Question

A bag contains $n$ red and $n$ white balls. Two balls at a time are drawn at random from the bag till all the ball are drawn. Find the probability that in each draw there is one white and one red ball.

• A. $\frac{\left(2^n\right)n!}{{}^{2n}{C}_n}$
• B. $\frac{4^n}{{}^{2n}{C}_n}$
• C. $\frac{2^n}{{}^{2n}{C}_n}$
• D. $\frac{\left(2^n\right)/n!}{{}^{2n}{C}_n}$

Answer 1

Answer: (C)

$\frac{2^n}{{}^{2n}{C}_n}$

Total number of balls $=2n(nwhite,nred)$

Total number of cases ${=}^{2n}{C}_2^{2n-2}{C}_2^{2n-4}{C}_2...{.}^2{C}_2$

$=\frac{\left(2n\right)!}{(2n-2)!2!}.\frac{(2n-2)!}{(2n-4)!2!}...\frac{2!}{2!0!}=\frac{\left(2n\right)!}{2^n}$

Now favourable ways.

In first draw white ball can be drawn in $n$ ways and red ball in $n$ ways. So both can be drawn in $n\times n=n^2$ ways.

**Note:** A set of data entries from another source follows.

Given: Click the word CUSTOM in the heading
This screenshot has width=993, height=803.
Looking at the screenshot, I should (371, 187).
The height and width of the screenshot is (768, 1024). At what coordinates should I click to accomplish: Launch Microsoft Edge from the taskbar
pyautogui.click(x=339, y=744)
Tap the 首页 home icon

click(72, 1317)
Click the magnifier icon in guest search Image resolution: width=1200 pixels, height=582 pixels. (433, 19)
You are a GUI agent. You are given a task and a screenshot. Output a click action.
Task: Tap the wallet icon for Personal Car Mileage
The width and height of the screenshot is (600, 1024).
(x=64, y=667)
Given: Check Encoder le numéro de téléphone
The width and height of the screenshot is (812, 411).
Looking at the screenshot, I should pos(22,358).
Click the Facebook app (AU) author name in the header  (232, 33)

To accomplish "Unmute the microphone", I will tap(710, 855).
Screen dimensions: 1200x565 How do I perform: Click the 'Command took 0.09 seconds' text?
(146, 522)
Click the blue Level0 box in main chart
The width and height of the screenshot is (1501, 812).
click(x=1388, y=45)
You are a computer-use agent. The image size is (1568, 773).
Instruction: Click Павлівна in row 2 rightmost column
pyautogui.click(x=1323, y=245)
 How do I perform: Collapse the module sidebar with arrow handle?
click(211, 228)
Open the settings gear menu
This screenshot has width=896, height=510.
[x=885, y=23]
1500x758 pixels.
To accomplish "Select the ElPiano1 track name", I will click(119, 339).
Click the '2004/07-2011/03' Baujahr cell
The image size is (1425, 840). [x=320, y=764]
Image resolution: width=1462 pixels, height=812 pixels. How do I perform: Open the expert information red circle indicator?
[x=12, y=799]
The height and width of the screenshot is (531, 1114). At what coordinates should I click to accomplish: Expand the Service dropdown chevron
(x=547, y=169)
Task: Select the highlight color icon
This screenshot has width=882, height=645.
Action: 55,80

Similarly when 2nd pair is drawn white $(n-1)$ ways and red in $(n-1)$ ways. So both in $(n-1)(n-1)={(n-1)}^2$ ways, so on.

Hence favourable cases $=n^2{(n-1)}^2...{.1}^2={[n(n-1)...1]}^2={(n!)}^2$

$\therefore$ The required probability $=\frac{{(n!)}^2}{\left(2n\right)!2^n}$ $=\frac{2^{n}n!n!}{\left(2n\right)!}=\frac{2^n}{{}^{2n}{C}_n}.$